Oriakhi played his first three collegiate seasons at UConn and was a crucial member of the 2011 national championship squad. However, when the program was hit with sanctions, Oriakhi took advantage of a rule allowing him to transfer without sitting out a season. He opted to play for Frank Haith at Missouri and thrived as an interior defender with great touch around the basket – think a Kendrick Perkins/Patrick Patterson hybrid. The 6-9, 255-pound senior averaged 11.2 points, 8.4 rebounds and 1.6 blocks, and he shot 64 percent from the field. At 6-9, he’s slightly undersized for the power forward position, but his awareness and strength enable him to handle bigger opponents. At this point, he’s a fringe-second rounder but he’ll certainly receive plenty of summer league and training camp interest should he go undrafted.
As with many young European prospects, little is known about Lauvergne aside from the fact that he’s a big, athletic center. The 22-year-old played professionally in France, Spain and Serbia last season and put up very solid scoring and rebounding numbers in limited minutes. At 6-11, he has prototypical size and flashed an emerging ability to shoot from outside while playing overseas. However, his wingspan was measured at just 6-10, which could – believe it or not – make a difference for some NBA teams. A player like Lauvergne’s stock is difficult to judge due to lack of exposure, but it’s likely a team will take a chance on him late in the second round and stash him in Europe for a few years.
Paranhos, who reportedly impressed the Rockets during a recent workout, played professionally in Brazil this season and Leandro Barbosa reportedly had a hand in his discovery. At 6-8, 241 lbs. Paranhos bucks (no pun intended) the trend of skinny, soft overseas big men. And unlike Lauvergne, his whopping 7-3 wingspan works in his favor. Due to a lack of footage, little is known about his style of play, but his body style and skill set suggest a solid inside-out game. Paranhos was virtually unknown until fairly recently, but some significant buzz surrounding his potential could be enough for a team to take a chance on him in the latter portion of the second round.
Having watched nearly every one of Mike Bruesewitz’ games at Wisconsin over the past three seasons, I am rather surprised he’s already landed multiple workout invitations (Minnesota hosted both he and Jared Berggren last week).
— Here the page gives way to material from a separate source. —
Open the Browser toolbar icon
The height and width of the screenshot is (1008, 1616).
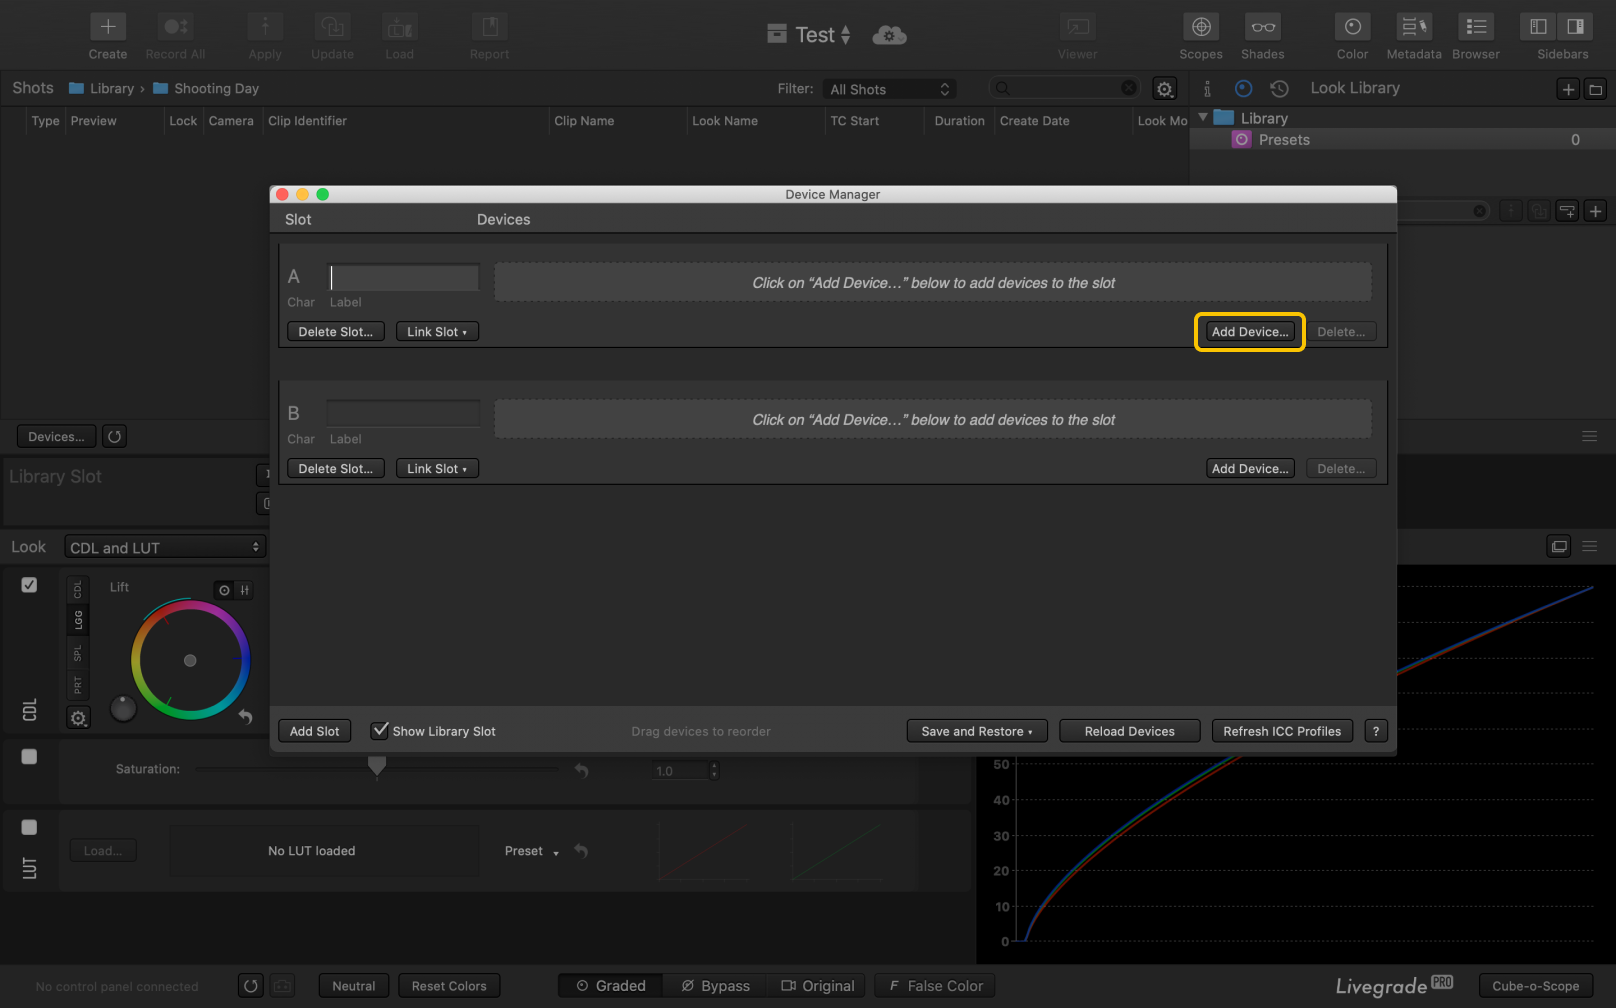(x=1475, y=28)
Proximity certainly played a role in both opportunities – Bruesewitz is a Minnesota native – but his style of play does not appear to translate to the NBA level. As a defensive-minded, 6-6 small forward (who really played power forward at Wisconsin) he’ll need to become a more consistent shooter before any teams give him serious consideration. On the positive side, however, he’s a very bright guy with excellent charisma and a unique style who, if he ever makes it to the league,could have a Scalabrine-esque cult following. While there’s almost no chance “The Bruiser” is selected on June 26, he’ll look to earn a summer league invite and potentially latch on with a team in training camp.